Je manque de données précises pour répondre à cette question. Actuellement nous n’avons pas la possibilité de connaître précisément les diplômes des personnes recrutées en principauté, ou déjà en poste. En ce qui concerne les métiers, il faudrait disposer des fiches de poste de chaque salarié, pour pouvoir comparer précisément la nature des postes occupés. Mais en tout cas, dans le secteur public, la tendance est même à l’inverse. Dans le privé en principauté le secteur de l’hébergement et de la restauration est très développé. Mais depuis environ un an, c’est aussi un secteur lourdement touché par la crise sanitaire liée au Covid-19. 

© Photo Manuel Vitali / Direction de la Communication

« J’aimerais travailler avec l’éducation nationale, afin de créer un programme dédié à l’égalité. Par exemple en organisant des conférences, des jeux de rôle, ou en recueillant des témoignages. » Céline Cottalorda. Déléguée pour le comité pour la promotion et la protection des droits des femmes.

Quelle sera l’actualité du comité pour la promotion et la protection des droits des femmes en 2021 ?

Nous allons poursuivre notre campagne de communication annuelle sur l’égalité femmes-hommes. Ce travail a débuté fin 2020. L’objectif est de faire prendre conscience des inégalités pour faire évoluer les mentalités. Le concept de cette campagne, c’est que tout le monde a sa place pour faire évoluer les mentalités. Nous avons décidé de jouer sur le terme de « place » que nous avions déjà amorcé à l’occasion de la campagne contre les violences, avec le slogan : « La violence n’a pas sa place dans nos vies. » L’idée est aussi de mener une campagne inclusive, et d’amener les hommes à être partie prenante sur le sujet des droits des femmes. Elle sera visible essentiellement sur les réseaux sociaux, avec un hashtag #EgalitéJagis.

Comment sera déclinée cette campagne ?

Cette campagne sera déclinée par thèmes, aussi bien dans la sphère familiale, où nous aborderons les tâches domestiques quotidiennes et la question de la charge mentale, que dans la sphère professionnelle. Sur ce dernier thème, nous aborderons la mixité des métiers, la gouvernance d’entreprise, les écarts de salaires… On s’appuiera sur des données chiffrées et objectives, fournies notamment par l’Imsee pour étayer chacun de nos axes de communication. 

Quel sera le second sujet prioritaire pour 2021 ?

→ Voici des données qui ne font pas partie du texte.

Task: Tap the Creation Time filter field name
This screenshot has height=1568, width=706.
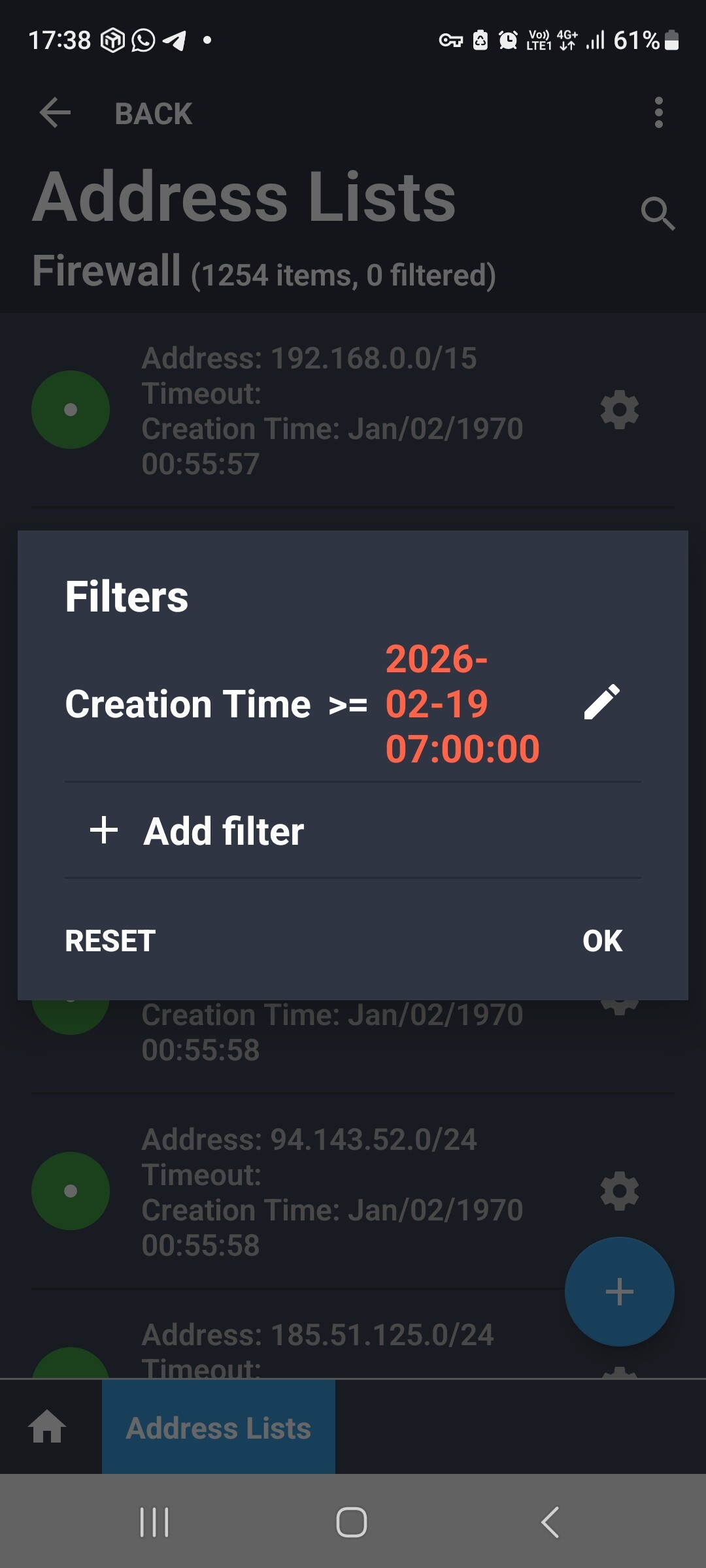Action: tap(188, 704)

Le second sujet concerne l’éducation à l’égalité auprès des plus jeunes. Car on se rend compte que plus on responsabilise les jeunes tôt, et moins la question du genre, de l’égalité et des discriminations, est un problème. Pour eux, l’égalité femmes-hommes est quelque chose d’assez normal. J’aimerais donc travailler avec l’éducation nationale, afin de créer un programme dédié à l’égalité. Par exemple, en organisant des conférences, des jeux de rôle, ou en recueillant des témoignages. 

Quoi d’autre pour 2021 ?

Les femmes de talent ou expertes ne sont pas toujours bien identifiées par les décideurs. Une des idées serait de créer un réseau de femmes pour leur permettre de se connaître entre elles, d’oser davantage et d’avoir plus confiance en elles. Notamment pour accéder à certains postes, en apprenant à mieux se mettre en valeur. Ce réseau créera une entraide entre les femmes, comme le font les hommes au travers de certains clubs. Une série de portraits de femmes qui ont brisé le fameux « plafond de verre » sera prochainement diffusée sur Monaco Info.